[Task to carry out] Quote the lines below exactly, from the line that contains "Task: Filter by 作成方法 column" through the end of the records. Leave out the pictures.

[Element and text position data]
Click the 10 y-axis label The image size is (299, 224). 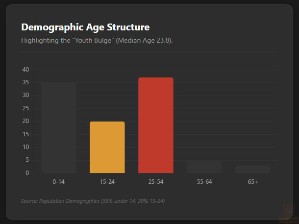coord(26,147)
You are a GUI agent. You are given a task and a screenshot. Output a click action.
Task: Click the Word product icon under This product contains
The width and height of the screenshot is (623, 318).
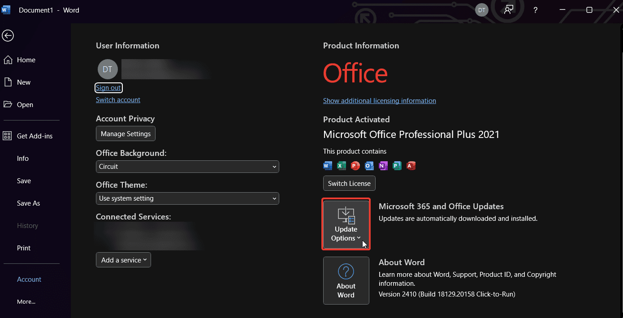pos(328,166)
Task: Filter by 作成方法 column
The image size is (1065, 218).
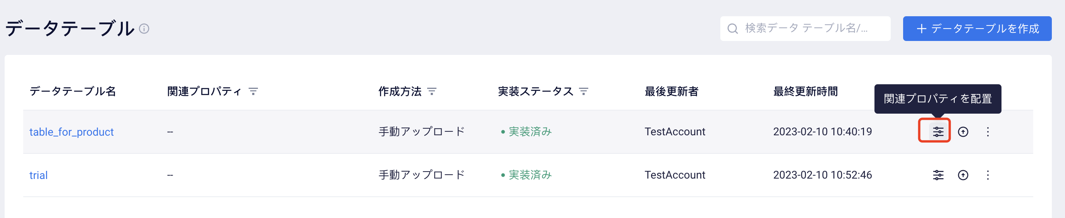Action: tap(432, 91)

[Exercise output]
Task: Filter by 作成方法 column
The image size is (1065, 218).
Action: tap(432, 91)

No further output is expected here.